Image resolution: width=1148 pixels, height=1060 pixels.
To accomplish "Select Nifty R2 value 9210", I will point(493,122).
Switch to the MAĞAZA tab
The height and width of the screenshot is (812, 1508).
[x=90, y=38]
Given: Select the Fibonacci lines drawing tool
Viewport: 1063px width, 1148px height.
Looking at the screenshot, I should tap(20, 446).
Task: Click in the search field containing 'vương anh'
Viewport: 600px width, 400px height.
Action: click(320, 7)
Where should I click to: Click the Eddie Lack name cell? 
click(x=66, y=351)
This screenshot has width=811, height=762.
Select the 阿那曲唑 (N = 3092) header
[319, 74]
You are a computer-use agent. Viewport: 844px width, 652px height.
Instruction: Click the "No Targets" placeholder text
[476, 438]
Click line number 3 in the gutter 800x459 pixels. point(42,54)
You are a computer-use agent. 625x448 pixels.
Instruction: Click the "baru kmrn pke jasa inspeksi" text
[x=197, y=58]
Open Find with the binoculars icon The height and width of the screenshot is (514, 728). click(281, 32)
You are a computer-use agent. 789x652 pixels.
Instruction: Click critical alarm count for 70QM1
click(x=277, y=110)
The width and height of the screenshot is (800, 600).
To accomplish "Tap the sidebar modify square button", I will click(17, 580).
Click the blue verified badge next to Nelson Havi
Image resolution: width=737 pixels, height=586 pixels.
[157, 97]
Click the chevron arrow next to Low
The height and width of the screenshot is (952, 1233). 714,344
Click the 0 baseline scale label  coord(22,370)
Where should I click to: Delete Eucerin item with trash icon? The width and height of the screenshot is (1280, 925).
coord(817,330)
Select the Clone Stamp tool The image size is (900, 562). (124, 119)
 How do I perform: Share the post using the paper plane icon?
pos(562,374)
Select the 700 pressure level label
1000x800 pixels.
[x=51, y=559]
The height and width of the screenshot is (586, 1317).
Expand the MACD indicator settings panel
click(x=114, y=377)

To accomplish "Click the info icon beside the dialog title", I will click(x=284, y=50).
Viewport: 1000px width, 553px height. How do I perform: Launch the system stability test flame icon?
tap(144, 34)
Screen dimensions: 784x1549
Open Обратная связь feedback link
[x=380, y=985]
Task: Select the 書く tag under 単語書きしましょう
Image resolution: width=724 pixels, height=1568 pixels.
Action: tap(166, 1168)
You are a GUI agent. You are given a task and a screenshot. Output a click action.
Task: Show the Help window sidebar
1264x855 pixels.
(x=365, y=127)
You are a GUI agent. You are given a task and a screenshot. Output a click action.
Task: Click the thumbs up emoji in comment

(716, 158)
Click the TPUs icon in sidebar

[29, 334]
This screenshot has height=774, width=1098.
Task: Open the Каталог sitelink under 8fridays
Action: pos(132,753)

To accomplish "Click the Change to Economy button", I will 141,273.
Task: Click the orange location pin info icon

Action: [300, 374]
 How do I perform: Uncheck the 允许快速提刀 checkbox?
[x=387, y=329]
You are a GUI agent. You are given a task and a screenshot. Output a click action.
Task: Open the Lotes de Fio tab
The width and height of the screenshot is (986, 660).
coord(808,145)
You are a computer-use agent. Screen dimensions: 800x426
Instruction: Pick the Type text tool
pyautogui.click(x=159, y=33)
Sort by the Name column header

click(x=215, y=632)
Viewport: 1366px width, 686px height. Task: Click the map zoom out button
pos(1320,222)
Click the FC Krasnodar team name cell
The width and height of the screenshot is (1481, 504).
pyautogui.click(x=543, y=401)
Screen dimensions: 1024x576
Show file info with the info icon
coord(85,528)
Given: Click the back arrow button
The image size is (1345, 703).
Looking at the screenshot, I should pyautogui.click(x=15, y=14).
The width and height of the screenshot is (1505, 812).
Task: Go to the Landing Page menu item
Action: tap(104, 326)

• **Task instructions**:
Lines from the one containing "1264x855 pixels." through the last line of the records, both included, are the only ones to print, each exactly as it is.

• **Solution for this exercise**:
1264x855 pixels.
(x=365, y=127)
You are a GUI agent. You are given a task and a screenshot. Output a click action.
Task: Click the thumbs up emoji in comment

(716, 158)
Click the TPUs icon in sidebar

[29, 334]
This screenshot has height=774, width=1098.
Task: Open the Каталог sitelink under 8fridays
Action: pos(132,753)

To accomplish "Click the Change to Economy button", I will 141,273.
Task: Click the orange location pin info icon

Action: [300, 374]
 How do I perform: Uncheck the 允许快速提刀 checkbox?
[x=387, y=329]
You are a GUI agent. You are given a task and a screenshot. Output a click action.
Task: Open the Lotes de Fio tab
The width and height of the screenshot is (986, 660).
coord(808,145)
You are a computer-use agent. Screen dimensions: 800x426
Instruction: Pick the Type text tool
pyautogui.click(x=159, y=33)
Sort by the Name column header

click(x=215, y=632)
Viewport: 1366px width, 686px height. Task: Click the map zoom out button
pos(1320,222)
Click the FC Krasnodar team name cell
The width and height of the screenshot is (1481, 504).
pyautogui.click(x=543, y=401)
Screen dimensions: 1024x576
Show file info with the info icon
coord(85,528)
Given: Click the back arrow button
The image size is (1345, 703).
Looking at the screenshot, I should pyautogui.click(x=15, y=14).
The width and height of the screenshot is (1505, 812).
Task: Go to the Landing Page menu item
Action: tap(104, 326)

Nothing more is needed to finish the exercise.